Spade v. Bruner

72 Pa. 57 | Pa. | 1872

The opinion of the court was delivered, by

Sharswood, J.

— The learned judge below came, we think, to the right conclusion upon the question raised by the third assignment of error, as to the effect of the judgment before Justice Reed rendered on the transcript of Justice Light. Reed had no jurisdiction or power to proceed in that way, and if that judgment had come directly in question upon appeal or certiorari it must have been so held, as was decided in Koons v. Headley, 13 Wright 168. The authorities cited by the learned judge in his able opinion demonstrate that where a justice has general jurisdiction his judgment cannot be impeached collaterally by showing that he had no jurisdiction in the particular form adopted. The general jurisdiction was of debts under one hundred dollars. The special case of which he had no jurisdiction was of proceedings upon the transcript of a justice whose term of office had expired. Must the plaintiff, the justice and the constable, be involved in the consequence of a trespass by a mistake upon such a point as this ? We think not. Although the justice had no jurisdiction to proceed upon the transcript, his judgment after hearing the parties, the defendant admitting the plaintiff’s demand, was not absolutely void, and could not be impeached in a collateral proceeding by parol evidence.
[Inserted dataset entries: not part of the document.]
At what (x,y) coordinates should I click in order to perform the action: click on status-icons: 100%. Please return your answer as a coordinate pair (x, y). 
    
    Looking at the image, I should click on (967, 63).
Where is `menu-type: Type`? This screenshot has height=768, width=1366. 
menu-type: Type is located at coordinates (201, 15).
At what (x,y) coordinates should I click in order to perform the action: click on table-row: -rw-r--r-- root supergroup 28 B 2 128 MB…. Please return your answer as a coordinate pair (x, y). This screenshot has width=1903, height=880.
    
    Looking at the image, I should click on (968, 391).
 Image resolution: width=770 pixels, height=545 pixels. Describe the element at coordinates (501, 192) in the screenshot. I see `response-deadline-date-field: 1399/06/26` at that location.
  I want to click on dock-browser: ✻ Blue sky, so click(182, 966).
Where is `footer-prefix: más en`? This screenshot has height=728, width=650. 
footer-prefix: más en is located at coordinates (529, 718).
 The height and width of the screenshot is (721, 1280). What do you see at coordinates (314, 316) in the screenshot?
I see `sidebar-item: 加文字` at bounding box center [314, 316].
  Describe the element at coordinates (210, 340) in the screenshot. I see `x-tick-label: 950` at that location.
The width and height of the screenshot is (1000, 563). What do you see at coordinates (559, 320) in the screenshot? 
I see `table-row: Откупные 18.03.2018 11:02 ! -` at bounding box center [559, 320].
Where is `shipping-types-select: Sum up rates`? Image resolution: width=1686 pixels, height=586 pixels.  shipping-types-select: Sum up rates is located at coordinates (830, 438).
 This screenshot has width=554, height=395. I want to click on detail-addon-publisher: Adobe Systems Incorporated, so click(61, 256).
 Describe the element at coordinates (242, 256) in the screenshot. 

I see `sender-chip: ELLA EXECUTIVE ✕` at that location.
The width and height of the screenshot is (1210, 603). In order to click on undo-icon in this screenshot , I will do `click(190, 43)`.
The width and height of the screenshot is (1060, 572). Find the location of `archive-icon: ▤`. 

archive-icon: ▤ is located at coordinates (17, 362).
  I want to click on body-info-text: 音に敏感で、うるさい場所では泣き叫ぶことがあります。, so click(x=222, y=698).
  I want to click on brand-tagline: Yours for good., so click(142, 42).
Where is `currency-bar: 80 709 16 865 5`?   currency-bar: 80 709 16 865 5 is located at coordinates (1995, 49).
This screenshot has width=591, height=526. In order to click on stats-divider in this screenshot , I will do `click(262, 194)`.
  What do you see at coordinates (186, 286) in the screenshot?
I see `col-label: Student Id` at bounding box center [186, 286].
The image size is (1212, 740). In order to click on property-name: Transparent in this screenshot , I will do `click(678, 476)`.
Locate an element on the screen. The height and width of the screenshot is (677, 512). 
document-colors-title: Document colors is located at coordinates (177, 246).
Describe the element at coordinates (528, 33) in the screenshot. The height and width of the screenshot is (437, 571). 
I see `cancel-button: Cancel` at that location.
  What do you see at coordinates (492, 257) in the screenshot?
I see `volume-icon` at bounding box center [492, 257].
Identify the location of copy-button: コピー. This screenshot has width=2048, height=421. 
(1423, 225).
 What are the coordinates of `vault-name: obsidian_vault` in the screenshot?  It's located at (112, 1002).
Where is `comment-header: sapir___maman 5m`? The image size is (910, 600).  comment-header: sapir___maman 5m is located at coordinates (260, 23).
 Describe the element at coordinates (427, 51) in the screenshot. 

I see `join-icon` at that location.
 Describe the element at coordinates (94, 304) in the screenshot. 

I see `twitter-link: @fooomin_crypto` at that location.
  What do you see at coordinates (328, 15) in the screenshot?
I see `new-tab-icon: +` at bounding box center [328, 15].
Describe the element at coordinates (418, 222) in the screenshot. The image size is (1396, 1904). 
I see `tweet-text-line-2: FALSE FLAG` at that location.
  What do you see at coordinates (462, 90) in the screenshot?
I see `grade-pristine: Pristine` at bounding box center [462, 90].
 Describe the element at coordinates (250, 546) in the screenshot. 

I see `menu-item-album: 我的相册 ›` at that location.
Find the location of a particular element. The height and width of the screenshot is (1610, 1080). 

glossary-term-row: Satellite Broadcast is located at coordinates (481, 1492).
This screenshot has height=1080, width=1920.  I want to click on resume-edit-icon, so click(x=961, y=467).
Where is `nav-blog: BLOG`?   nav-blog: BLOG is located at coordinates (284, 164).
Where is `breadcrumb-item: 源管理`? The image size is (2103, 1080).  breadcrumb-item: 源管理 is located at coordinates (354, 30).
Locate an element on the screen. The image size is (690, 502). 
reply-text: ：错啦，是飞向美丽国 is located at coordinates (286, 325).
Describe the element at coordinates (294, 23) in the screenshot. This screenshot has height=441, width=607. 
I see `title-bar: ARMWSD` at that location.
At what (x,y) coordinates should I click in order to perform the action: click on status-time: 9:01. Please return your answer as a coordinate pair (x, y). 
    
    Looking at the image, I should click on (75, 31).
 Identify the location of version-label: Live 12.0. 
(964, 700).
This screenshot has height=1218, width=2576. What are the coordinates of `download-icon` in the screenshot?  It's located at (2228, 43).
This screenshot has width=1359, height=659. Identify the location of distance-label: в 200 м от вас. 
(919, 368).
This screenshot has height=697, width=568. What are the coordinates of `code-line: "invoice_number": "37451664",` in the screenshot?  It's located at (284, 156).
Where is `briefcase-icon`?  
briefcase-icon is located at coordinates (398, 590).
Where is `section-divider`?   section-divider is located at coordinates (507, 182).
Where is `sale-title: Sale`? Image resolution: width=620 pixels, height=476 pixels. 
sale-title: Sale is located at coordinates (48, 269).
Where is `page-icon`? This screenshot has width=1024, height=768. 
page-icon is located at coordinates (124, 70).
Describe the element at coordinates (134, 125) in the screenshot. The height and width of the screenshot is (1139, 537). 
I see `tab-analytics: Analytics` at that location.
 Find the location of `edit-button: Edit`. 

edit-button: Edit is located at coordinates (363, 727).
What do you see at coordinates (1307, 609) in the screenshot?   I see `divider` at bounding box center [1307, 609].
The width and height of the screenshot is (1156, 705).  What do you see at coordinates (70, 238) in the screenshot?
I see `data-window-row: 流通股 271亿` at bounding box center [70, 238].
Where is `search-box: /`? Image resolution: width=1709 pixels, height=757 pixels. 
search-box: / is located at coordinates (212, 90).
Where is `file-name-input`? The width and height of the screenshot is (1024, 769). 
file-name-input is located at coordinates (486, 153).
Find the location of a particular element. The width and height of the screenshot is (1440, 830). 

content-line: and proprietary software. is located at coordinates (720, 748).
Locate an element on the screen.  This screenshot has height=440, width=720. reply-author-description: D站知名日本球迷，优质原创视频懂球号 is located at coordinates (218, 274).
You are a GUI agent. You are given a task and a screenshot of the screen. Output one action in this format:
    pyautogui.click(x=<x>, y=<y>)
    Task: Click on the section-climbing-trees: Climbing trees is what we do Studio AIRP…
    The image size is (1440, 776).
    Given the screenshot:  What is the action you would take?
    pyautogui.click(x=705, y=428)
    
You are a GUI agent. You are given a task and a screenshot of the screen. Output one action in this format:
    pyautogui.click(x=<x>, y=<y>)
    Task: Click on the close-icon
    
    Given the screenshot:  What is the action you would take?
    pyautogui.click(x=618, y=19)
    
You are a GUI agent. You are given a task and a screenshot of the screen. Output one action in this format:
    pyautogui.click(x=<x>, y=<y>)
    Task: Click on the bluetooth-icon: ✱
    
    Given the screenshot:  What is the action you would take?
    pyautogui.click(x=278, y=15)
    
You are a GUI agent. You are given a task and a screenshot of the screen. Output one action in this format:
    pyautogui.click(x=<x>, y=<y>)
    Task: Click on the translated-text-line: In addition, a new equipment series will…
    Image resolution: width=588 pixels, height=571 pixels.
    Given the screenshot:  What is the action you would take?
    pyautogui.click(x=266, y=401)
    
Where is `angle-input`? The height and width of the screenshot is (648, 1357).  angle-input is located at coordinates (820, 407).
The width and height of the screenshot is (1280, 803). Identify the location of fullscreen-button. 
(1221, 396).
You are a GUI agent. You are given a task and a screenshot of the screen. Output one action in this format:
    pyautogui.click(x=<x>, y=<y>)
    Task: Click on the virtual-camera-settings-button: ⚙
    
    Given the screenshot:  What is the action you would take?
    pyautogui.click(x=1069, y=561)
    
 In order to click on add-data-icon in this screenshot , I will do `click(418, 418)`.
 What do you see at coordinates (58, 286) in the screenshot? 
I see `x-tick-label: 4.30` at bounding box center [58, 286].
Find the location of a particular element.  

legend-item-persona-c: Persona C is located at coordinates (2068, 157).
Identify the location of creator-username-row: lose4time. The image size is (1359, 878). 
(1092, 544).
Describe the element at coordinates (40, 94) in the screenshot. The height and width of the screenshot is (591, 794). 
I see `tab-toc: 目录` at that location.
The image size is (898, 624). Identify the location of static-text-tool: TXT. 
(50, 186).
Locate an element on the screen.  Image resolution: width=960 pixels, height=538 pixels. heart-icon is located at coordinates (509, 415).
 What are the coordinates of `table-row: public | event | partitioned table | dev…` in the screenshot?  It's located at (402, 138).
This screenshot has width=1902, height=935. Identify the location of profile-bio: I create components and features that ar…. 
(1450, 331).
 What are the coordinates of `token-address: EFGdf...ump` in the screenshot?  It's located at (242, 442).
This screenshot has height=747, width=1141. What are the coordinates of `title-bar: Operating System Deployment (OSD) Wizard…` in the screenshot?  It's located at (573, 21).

But we think the first assignment of error must be sustained. The learned judge erred in affirming the defendant’s third point, that if his separate property was seized and sold under a joint execution against him and another, he was not entitled to the ben*60efit of tbe three hundred dollar exemption law, and therefore could not recover. He relied mainly on the opinion of the court delivered by the present Chief Justice in Bonsall v. Comly, 8 Wright 442. That was the case of a joint execution levied on joint property of several defendants, and was certainly neither within the letter nor the spirit of the Exemption Law. The Chief Justice, however, was careful in his opinion to exclude the conclusion that its principle reached the question now before us. Here the execution was levied on the property of “ a defendant” and a “debtor” — for so far as he was concerned when his several property was seized for a debt for which he was liable therefor jointly with another — it was to all intents and purposes the same as if it had been on a several execution issued on a several judgment. The practical difficulties in the way of a,n exemption claim by joint debtors out of joint property do not arise. Each debtor has a right under the law to an exemption of his own property to the extent of the three hundred dollars; and no reason whatever exists that he should not have the benefit of it for himself and his family. If, under the same execution, the several property of each should be seized, there must undoubtedly be two sets of appraisers — but that forms no objection — because the property of each to be appraised is different. It did present a difficulty in the case of joint property, for there it would be an appraisement of the same things by two different sets of appraisers.

Judgment reversed, and venire facias de novo awarded.